Summary of the survey (1½ days later) in a number of other examples of Habrahabra folding
On January 5, 2012, Jeditobe published the call “ Contribute to ReactOS ”; as noted there in the comments , for ≈35 hours they collected 2191 rubles (and therefore, ≈70 dollars at the exchange rate at that time).
On January 25, 2012, ilya42 published the call “ Pay to authors, not to copywriters, ” where he promoted the system of voluntary donations Flattr. His note received a rating of +110, but only after he removed the Flattr button from it (personifying not abstract arguments about the transition from copyright to micropayments, but a specific call to donate money personallyilya42 ); Before that, the blog post was minus active.
On April 5, 2012, I called to let you know which of Habrakhabr's readers could donate as much as possible to create free fonts. Over the past 1½ days since then, only five people in the comments declared their readiness to donate one or another amount of money; much more (≈ twice more: eleven people) were readers who not only did not promise to donate anything, but also hostilely wrote a blog posting - it didn’t pass to the title page (although it started with such news about the appearance of free fonts with Cyrillic which usually manages to get on the main page of Habrahabr). The total potential of possible donations was $ 266 every two months, while the project would have required 4583⅓ (that is, it didn’t have enough and 6% was enough). The result of the survey should be considered, no doubt, a failure in relation to its goals: it clearly shows that a real fundraising for the creation of free fonts at Habrahabr would have been unsuccessful. (Although a certain step forward is noticeable: the potential donations for creating free fonts more than tripled the actual donations made to ReactOS three months ago by volume.)

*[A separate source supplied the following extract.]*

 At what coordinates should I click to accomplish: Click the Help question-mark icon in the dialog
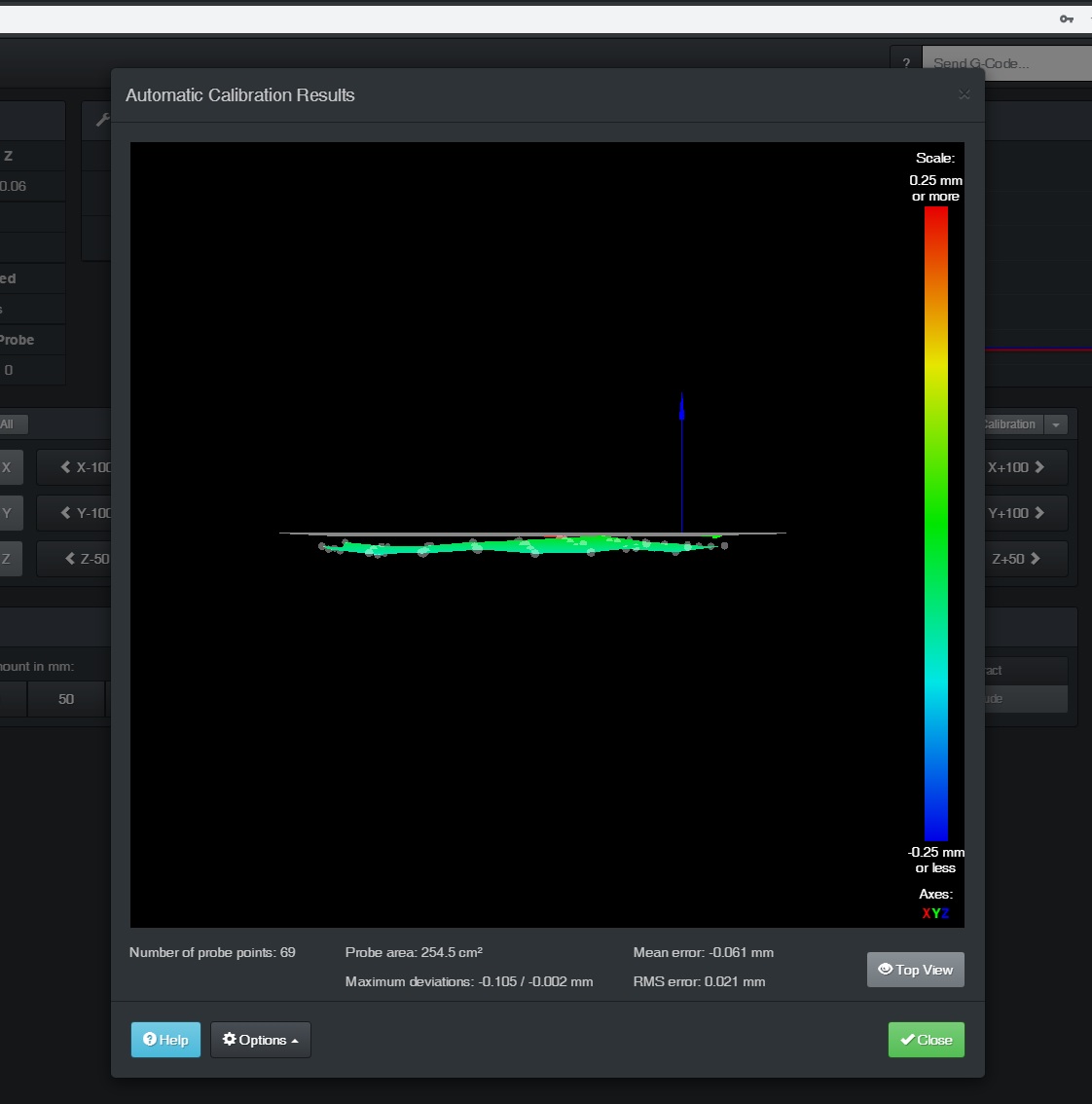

To summarize these three cases (two in January and one in April), I propose to readers independently. And not that, after announcing the results of my generalization, I would risk greatly disappointing (and not even strongly offending) all those carriers of rose-colored glasses who naively believe that the creation of free products can occur in Russia not only with the sponsorship of interested wealthy companies, the financing of paid products through right-selling and the Mikhalkov one-percent fee is generally ready to die off the day after tomorrow, and that KickStarter’s refusal to come to Russia in April last year was an underestimation of the readiness of the Russian network community to voluntary donations.
And what is really there. I would have disfavored my soul, if I had not confessed that I myself would rather be disappointed.